### Your goal
Can you turn the material from the line with "The width and" up to and including the line with "pyautogui.click(x=281, y=81)" into a Markdown table with the columns Row and Text? Give each line a row number, skip blank lines, and leave the pictures out.

### Listed entries
= = = = = = =

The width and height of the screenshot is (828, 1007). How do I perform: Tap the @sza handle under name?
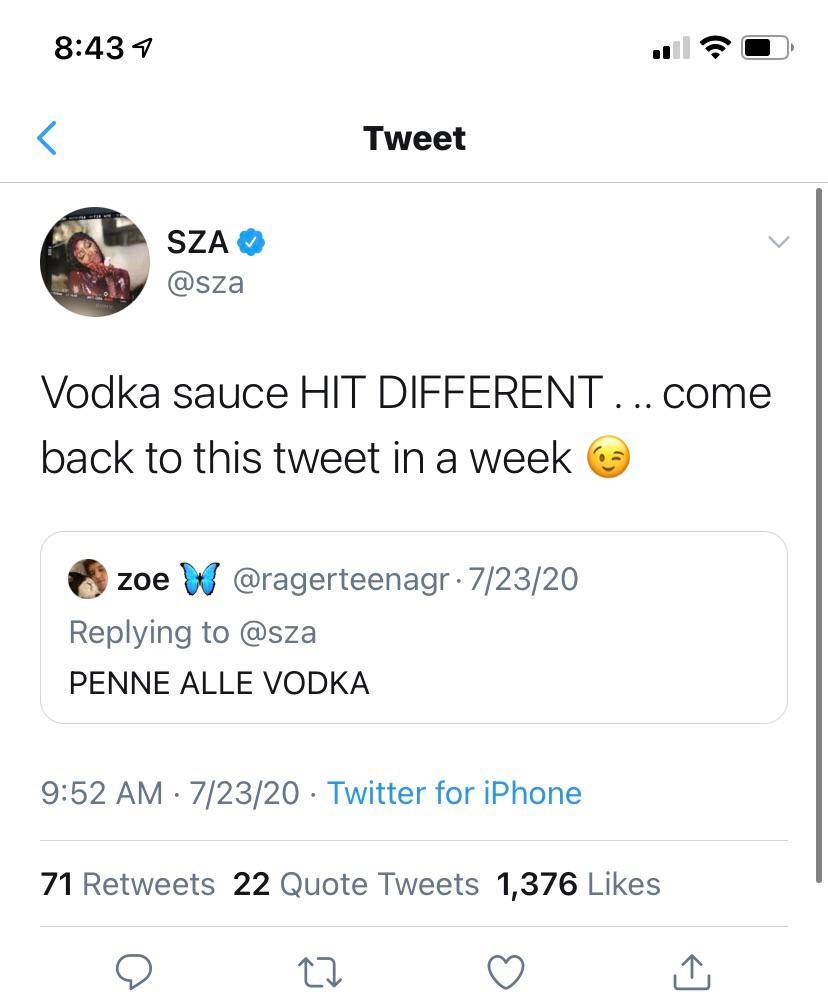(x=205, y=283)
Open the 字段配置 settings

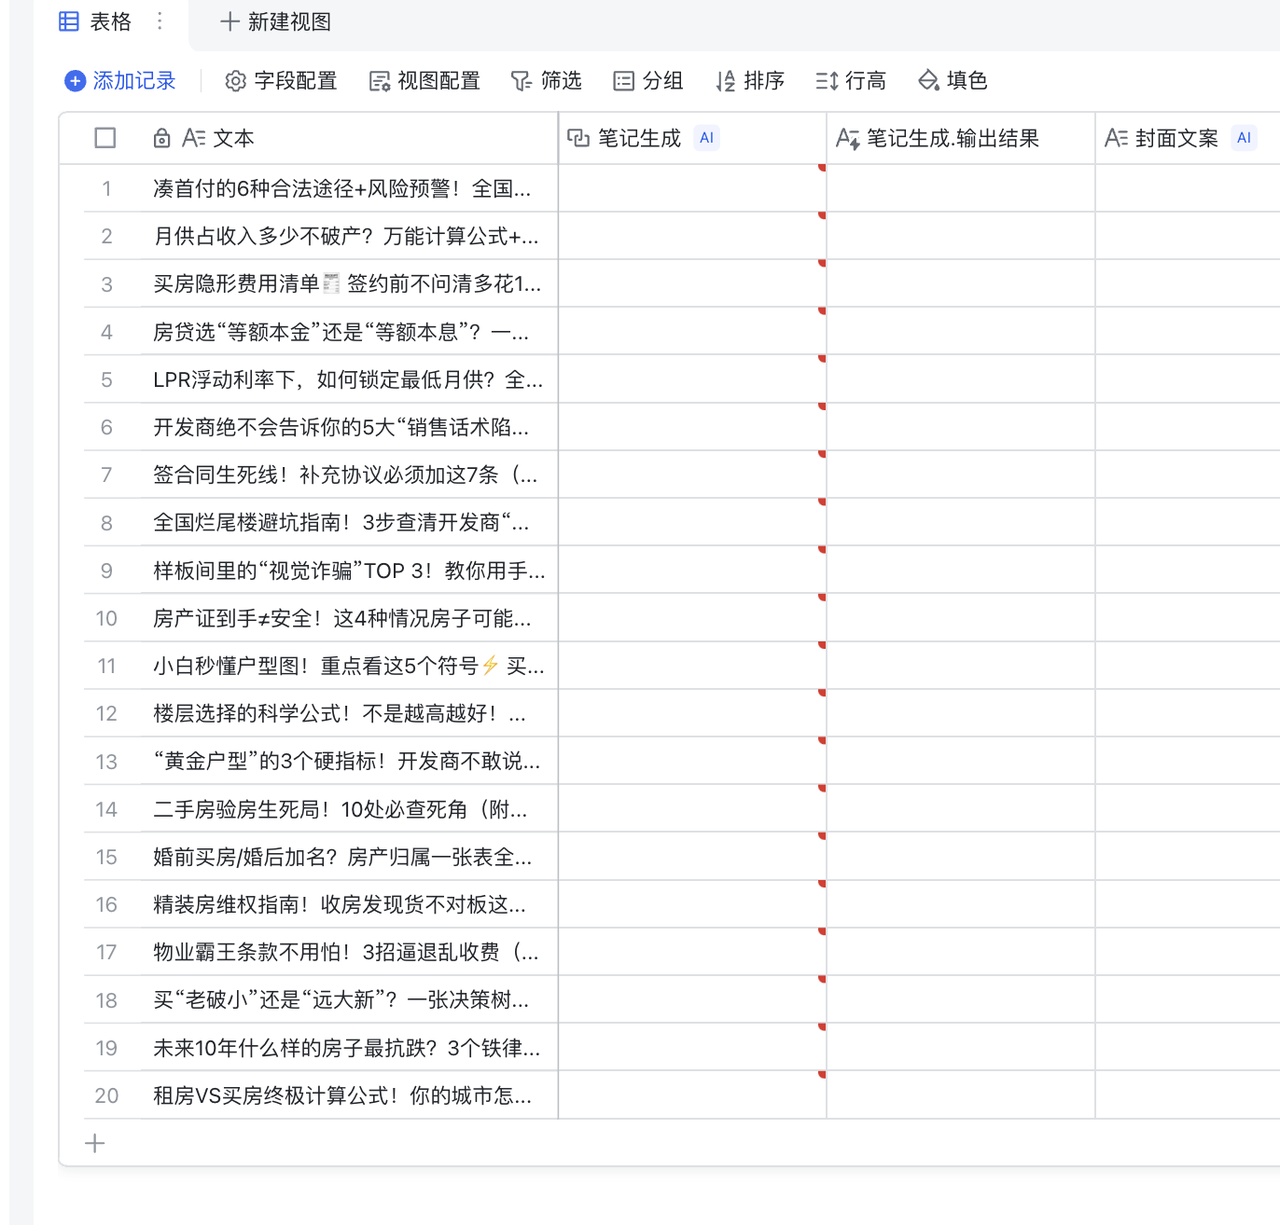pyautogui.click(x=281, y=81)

= = = = = = =

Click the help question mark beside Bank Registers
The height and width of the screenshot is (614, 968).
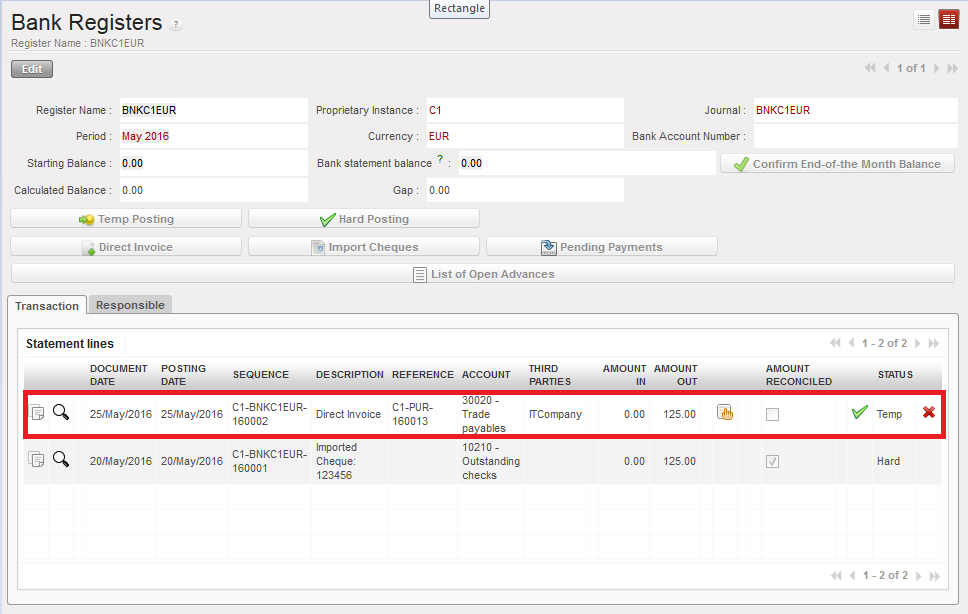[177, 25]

= = = = = = =

### Reply to the exercise
| Row | Text |
|---|---|
| 1 | The width and height of the screenshot is (828, 1007). How do I perform: Tap the @sza handle under name? |
| 2 | (x=205, y=283) |
| 3 | Open the 字段配置 settings |
| 4 | pyautogui.click(x=281, y=81) |